Anesthesia Techniques in Bloodless Surgery
Pennsylvania Hospital's Center for Bloodless Medicine and Surgery's medical team is experienced in preparing patients for no blood procedures, as well as performing techniques during bloodless surgery that maximize outcomes and minimize blood loss.
Preparing for Bloodless Surgery at Penn
Before bloodless surgery, a medical team at Pennsylvania Hospital assesses and identifies methods to maximize patient outcomes using proven strategies such as:
- Administering oral or topical medications that help reduce bleeding and help with blood clotting
- Correcting or managing clotting abnormalities or deficiencies
- Reducing the amount of blood tests or blood draws before, during or after surgery
- Treating patients with anemia or iron deficiencies in advance of surgery
Anesthesia Techniques During Bloodless Surgery at Penn
Pennsylvania Hospital's Center for Bloodless Medicine and Surgery's medical team may use certain anesthesia techniques during bloodless surgery such as building blood volume, recycling a patient's own blood, managing blood pressure or body temperature.
Anesthesia techniques that may assist during bloodless surgery include:
- Administering volume expanders or intravenous fluids made with water, salt, sugar or starches that help maintain the correct amount of fluid in the blood vessels.
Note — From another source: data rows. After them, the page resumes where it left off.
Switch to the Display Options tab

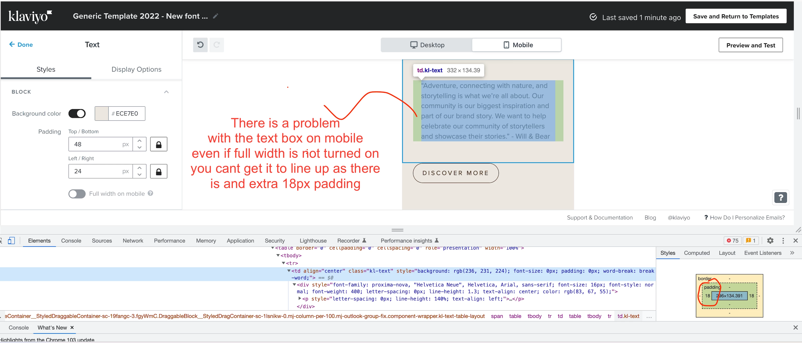click(136, 69)
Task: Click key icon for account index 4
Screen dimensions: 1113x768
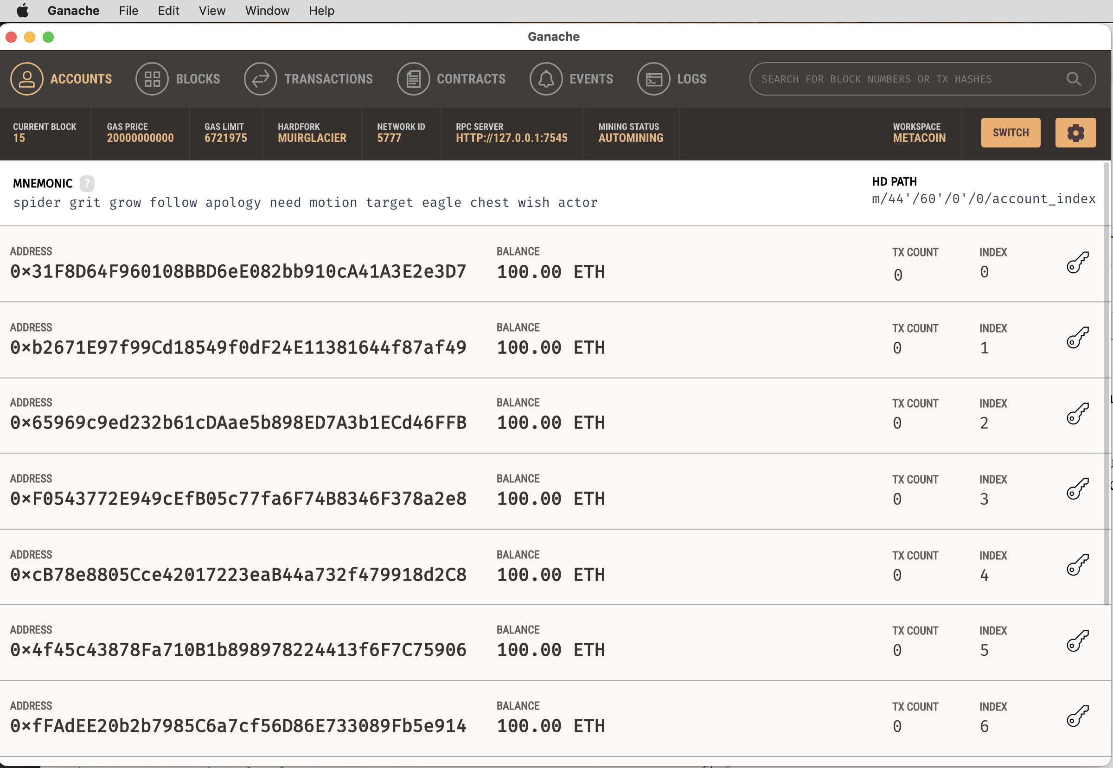Action: click(x=1077, y=565)
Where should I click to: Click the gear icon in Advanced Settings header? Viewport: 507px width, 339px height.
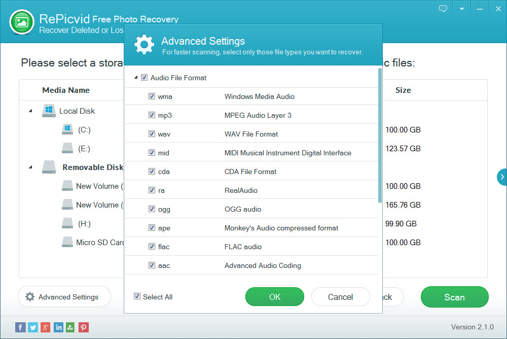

Volume expanders may include crystalloids (e.g., normal saline or lactated Ringer's solutions) or colloids (e.g. albumin or hetastarch).
- Applying cell saver or intraoperative blood salvage techniques that use devices and methods to collect blood from an active bleeding site and re-infusing that blood into the same patient for the maintenance of blood volume
- Implementing deliberate intraoperative hypotensive anesthesia or lowering blood pressure during surgery to reduce blood loss
- Inducing hypothermia to lower a patient's body temperature to decrease metabolic activity, heart rate and oxygen consumption
- Using acute normovolemic hemodilution (ANH) techniques or blood conservation applications that are implemented by operating room anesthesiologists. These techniques involve collecting, diluting and re-infusing a patient's own blood during a surgical procedure.